• [Exercise]:
Please filter the data below down to the lines holding the string "agent".

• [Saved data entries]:

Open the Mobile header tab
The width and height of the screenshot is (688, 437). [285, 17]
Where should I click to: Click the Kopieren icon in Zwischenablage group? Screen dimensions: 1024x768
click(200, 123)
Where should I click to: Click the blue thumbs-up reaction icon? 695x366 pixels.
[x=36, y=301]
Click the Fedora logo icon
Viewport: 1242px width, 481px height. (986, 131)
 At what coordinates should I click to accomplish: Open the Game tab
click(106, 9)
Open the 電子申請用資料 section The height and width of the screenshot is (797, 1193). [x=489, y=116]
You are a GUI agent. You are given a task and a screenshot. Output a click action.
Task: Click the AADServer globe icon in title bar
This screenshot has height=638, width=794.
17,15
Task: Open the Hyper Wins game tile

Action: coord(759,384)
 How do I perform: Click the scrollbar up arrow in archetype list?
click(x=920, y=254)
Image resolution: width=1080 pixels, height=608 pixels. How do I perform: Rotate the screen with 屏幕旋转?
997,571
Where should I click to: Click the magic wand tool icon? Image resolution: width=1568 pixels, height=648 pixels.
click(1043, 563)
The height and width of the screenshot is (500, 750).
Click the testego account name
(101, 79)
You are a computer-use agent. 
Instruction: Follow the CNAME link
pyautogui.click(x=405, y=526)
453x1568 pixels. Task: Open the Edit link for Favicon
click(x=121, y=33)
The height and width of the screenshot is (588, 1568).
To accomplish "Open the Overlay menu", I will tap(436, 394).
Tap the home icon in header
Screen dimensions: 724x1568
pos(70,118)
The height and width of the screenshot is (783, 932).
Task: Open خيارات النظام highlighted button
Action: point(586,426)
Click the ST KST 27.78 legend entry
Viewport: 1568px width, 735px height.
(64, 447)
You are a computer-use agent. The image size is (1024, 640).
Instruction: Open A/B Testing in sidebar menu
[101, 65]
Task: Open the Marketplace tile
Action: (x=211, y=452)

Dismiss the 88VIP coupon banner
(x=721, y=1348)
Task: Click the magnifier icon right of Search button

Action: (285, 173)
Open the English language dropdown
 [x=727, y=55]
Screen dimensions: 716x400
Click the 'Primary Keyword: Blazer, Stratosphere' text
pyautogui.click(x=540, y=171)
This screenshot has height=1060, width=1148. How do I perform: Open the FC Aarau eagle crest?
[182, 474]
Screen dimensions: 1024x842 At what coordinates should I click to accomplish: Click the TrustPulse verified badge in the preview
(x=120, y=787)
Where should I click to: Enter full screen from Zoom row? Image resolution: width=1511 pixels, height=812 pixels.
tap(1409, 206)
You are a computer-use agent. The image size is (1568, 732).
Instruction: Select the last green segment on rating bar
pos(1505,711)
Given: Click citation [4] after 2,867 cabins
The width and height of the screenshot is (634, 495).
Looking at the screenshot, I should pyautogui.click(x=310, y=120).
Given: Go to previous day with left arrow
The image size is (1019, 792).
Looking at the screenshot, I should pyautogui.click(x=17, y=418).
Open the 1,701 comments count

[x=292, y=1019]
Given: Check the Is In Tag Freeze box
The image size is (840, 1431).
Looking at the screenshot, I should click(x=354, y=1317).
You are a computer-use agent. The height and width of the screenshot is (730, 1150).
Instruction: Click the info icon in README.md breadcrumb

• [Response to the task]:
You are a GUI agent. You are given a task and a screenshot. Output a click action.
You are a computer-use agent. 
You are a computer-use agent. The image size is (1024, 640).
You are a computer-use agent. The image size is (1568, 732).
You are a computer-use agent. The height and width of the screenshot is (730, 1150).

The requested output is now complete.